Un code d’étoile permet de visualiser rapidement les lieux favoris des auteurs. Enfin, le chapitre Grands thèmes, qui complète cet ouvrage généreux, approfondit divers sujets propres à ces lieux: les loisirs d’été et d’hiver, la faune et la flore, ainsi que les arts.
Vocables anglos
Je note, en passant, qu’une carte d’Ottawa indique divers quartiers, dont Côte-des-Sables. J’ai vécu environ trente ans à cet endroit et son nom est Côte-de-Sable (au singulier).

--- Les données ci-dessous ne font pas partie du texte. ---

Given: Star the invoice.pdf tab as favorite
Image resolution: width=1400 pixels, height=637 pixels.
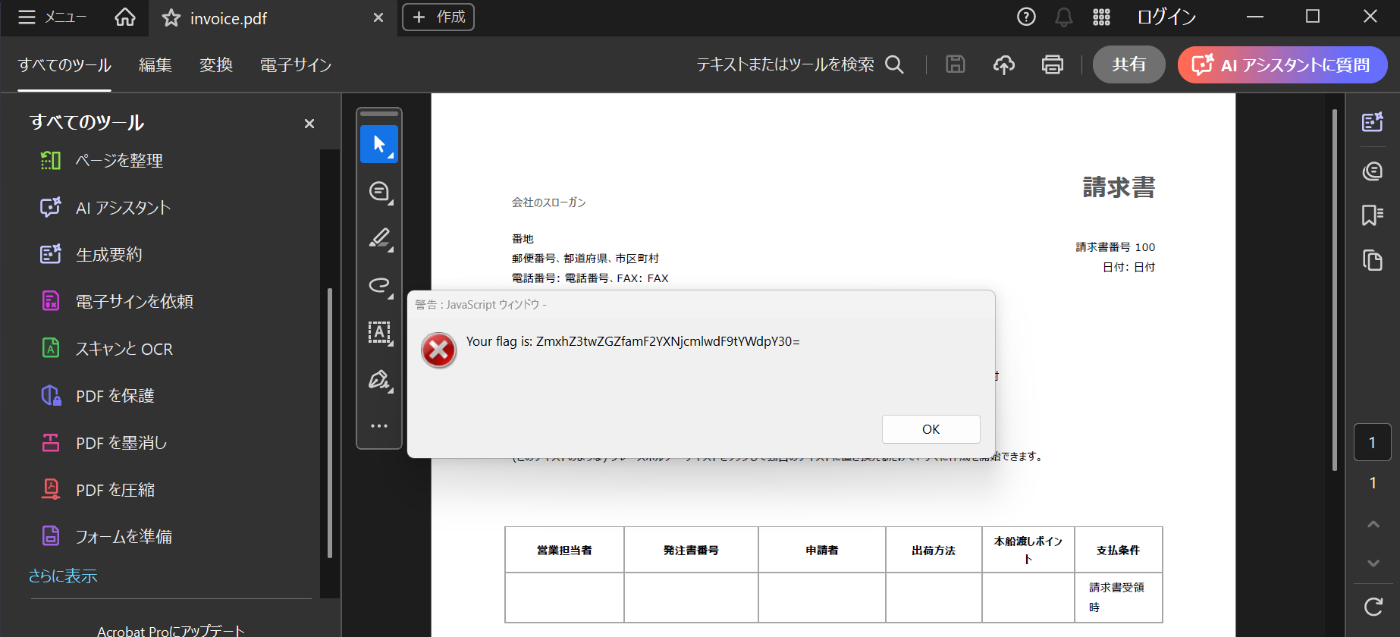Looking at the screenshot, I should pos(171,18).
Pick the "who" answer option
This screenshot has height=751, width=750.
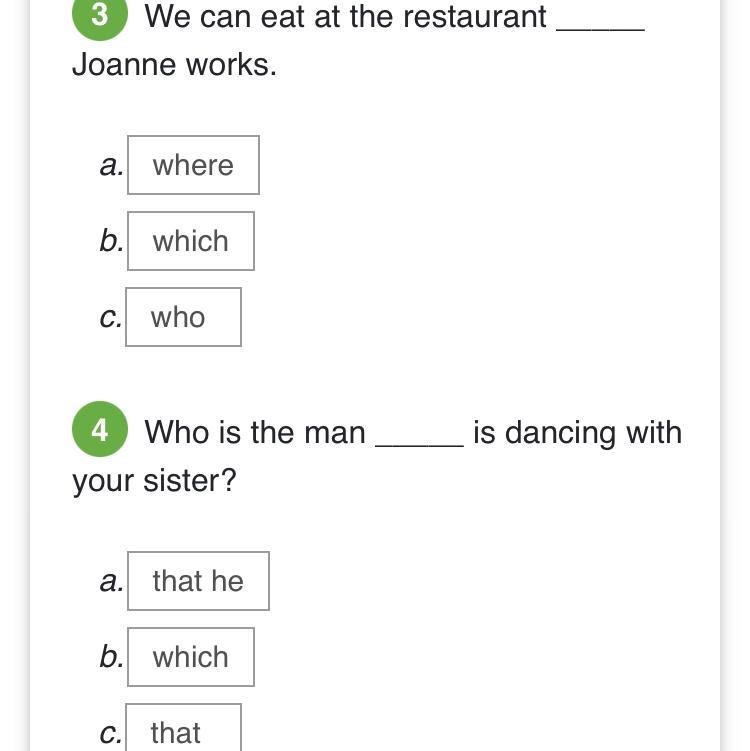(183, 317)
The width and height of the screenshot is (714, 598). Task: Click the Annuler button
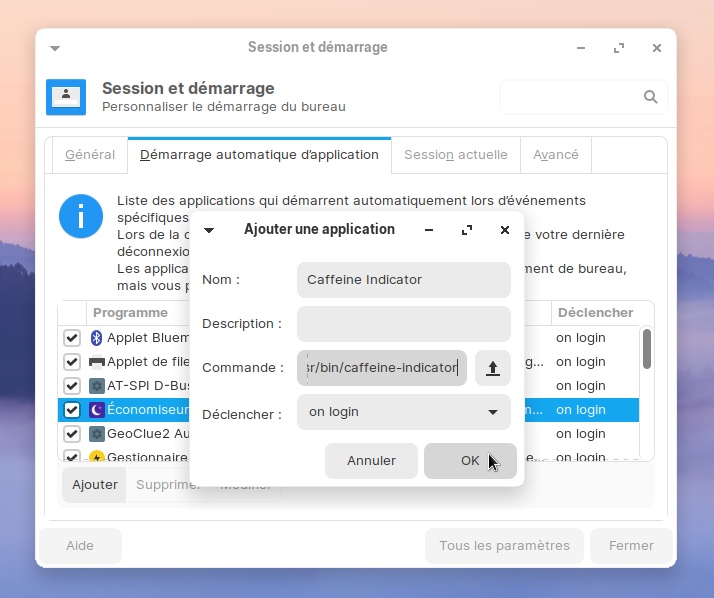(x=371, y=461)
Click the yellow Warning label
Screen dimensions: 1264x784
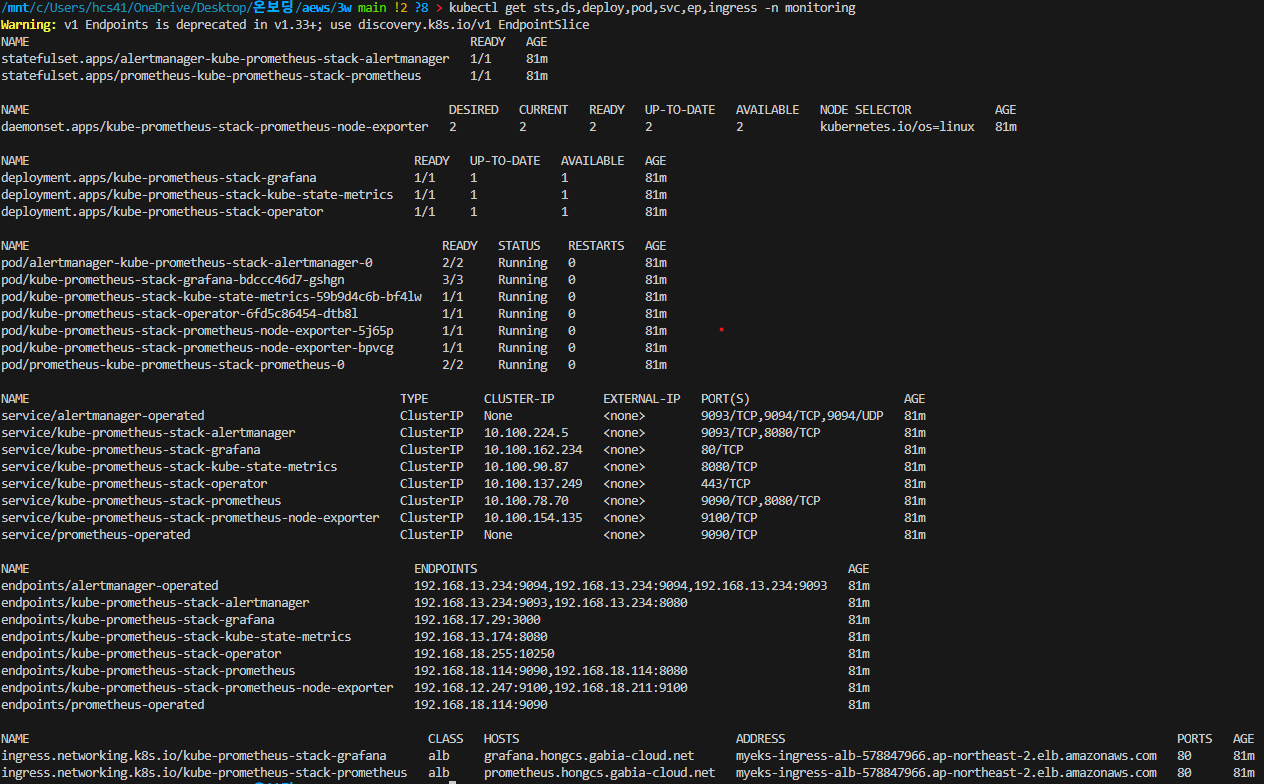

De plus, le guide utilise souvent le nom anglais de certains sites – Algonquin Provincial Park, Art Gallery of Ontario, Royal Ontario Museum – même si le vocable existe en français. Enfin, Fabuleux Ontario ne souligne pas que la province offre des services en français.
Province surprenante
Il n’en demeure pas moins que cette première édition de Fabuleux Ontario révèle les multiples trésors d’une destination agréablement surprenante et qu’elle invite à découvrir les beautés cachées ou célèbres d’une province des plus accueillantes.
Dans les années 1990, lorsque j’avais une voiture, je faisais régulièrement le trajet Ottawa-Windsor pour rendre visite à mes parents. Je filais en un temps record sur la 401. Avoir eu ce guide en main, j’aurais certainement pris le temps d’explorer ma province natale.